Exercise task:
Could you rewrite every line of the items, from the line containing "You are a computer-use agent. Screen dimensions: 1084x402" through the last line of the items (both ends included), with each coordinate in the answers shifted up by 113?

Records provided:
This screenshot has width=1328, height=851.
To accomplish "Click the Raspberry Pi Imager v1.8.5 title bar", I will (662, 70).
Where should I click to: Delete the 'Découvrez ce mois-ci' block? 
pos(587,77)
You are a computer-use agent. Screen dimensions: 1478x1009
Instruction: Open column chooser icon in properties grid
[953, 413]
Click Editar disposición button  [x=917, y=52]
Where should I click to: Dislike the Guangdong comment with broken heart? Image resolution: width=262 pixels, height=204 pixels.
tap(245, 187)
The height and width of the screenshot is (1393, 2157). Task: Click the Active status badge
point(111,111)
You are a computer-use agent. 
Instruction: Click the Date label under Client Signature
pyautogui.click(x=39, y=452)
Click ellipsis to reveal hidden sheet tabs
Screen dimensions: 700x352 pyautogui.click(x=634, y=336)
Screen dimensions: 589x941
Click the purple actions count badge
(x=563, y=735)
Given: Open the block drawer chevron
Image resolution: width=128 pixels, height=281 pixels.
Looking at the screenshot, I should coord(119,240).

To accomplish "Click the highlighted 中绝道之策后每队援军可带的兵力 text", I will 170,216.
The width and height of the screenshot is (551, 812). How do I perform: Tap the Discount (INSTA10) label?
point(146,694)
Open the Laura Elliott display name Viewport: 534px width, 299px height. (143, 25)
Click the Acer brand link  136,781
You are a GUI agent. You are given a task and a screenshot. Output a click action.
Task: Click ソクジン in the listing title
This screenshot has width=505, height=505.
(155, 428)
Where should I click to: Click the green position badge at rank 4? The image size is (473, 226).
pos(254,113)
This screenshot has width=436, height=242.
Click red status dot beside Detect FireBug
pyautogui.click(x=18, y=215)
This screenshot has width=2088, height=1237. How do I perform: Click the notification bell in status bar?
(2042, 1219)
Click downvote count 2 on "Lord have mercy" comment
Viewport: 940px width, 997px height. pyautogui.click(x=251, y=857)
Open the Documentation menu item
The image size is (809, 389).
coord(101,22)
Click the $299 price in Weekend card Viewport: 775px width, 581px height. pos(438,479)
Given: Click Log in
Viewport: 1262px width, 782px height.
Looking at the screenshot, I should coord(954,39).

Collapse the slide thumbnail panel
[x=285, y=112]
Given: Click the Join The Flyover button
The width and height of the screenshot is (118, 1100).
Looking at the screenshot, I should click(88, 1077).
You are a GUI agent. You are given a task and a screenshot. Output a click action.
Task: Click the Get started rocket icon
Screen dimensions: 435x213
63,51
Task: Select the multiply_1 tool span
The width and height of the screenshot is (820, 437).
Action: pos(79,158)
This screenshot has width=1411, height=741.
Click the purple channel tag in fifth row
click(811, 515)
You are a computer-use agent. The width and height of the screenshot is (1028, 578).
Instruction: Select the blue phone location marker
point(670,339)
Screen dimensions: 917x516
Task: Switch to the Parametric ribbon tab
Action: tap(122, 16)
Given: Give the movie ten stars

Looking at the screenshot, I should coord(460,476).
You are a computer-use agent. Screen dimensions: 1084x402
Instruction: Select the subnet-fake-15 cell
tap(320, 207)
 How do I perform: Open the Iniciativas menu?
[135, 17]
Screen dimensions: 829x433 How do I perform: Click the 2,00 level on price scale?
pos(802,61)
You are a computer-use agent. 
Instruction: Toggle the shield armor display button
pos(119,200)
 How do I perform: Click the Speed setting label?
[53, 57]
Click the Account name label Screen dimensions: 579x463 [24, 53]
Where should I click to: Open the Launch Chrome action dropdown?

Worked solution:
You are a computer-use agent. Screen dimensions: 1084x402
Instruction: Select the subnet-fake-15 cell
tap(433, 320)
 How do I perform: Open the Iniciativas menu?
[248, 130]
Screen dimensions: 829x433 How do I perform: Click the 2,00 level on price scale?
pos(915,174)
You are a computer-use agent. 
Instruction: Toggle the shield armor display button
pos(232,313)
 How do I perform: Click the Speed setting label?
[166, 170]
Click the Account name label Screen dimensions: 579x463 [137, 166]
Where should I click to: Open the Launch Chrome action dropdown?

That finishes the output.